[DATA IN THIS EXERCISE]
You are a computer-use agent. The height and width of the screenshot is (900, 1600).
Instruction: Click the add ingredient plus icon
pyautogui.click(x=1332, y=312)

--

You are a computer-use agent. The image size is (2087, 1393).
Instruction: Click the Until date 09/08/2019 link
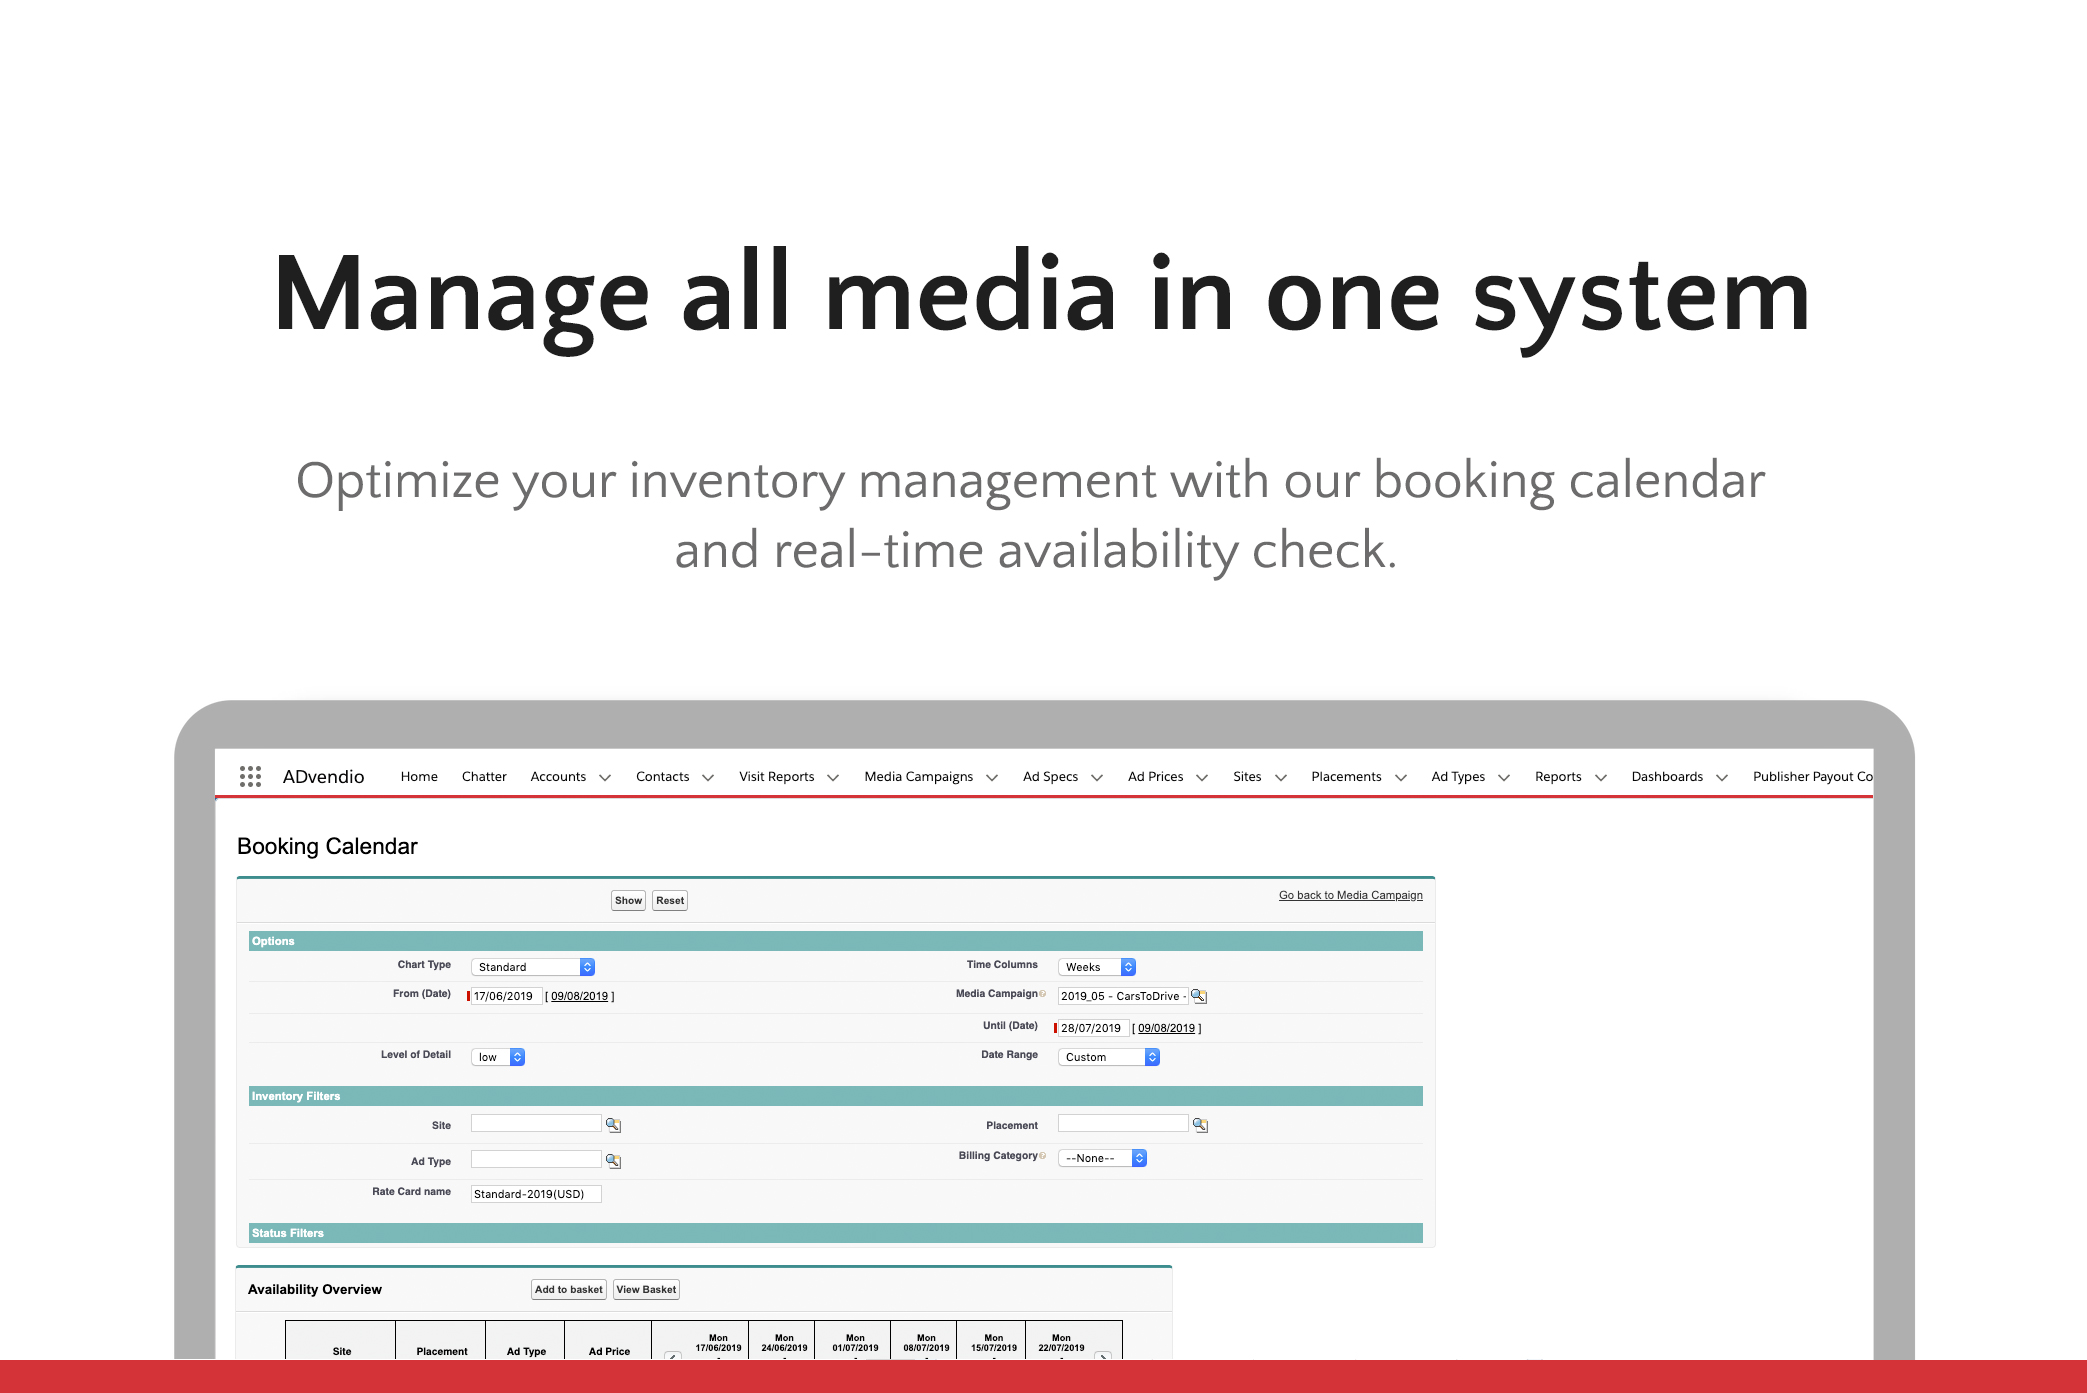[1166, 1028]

[TASK DESCRIPTION]
What lines in the listing contain "agent"? Copy them all.

[EXERCISE OUTPUT]
You are a computer-use agent. The height and width of the screenshot is (900, 1600).
You are a computer-use agent. The image size is (2087, 1393).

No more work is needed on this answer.